Entries on target coordinates:
-.-.-
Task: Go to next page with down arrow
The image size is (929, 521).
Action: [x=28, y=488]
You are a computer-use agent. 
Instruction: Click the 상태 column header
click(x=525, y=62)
-.-.-
■ **What this task involves**: Reproduce the lines verbatim, starting with the one that contains "You are a computer-use agent." and continuing through the end of the records.

■ **Expected answer**:
You are a computer-use agent. 
Instruction: Click the 상태 column header
click(x=525, y=62)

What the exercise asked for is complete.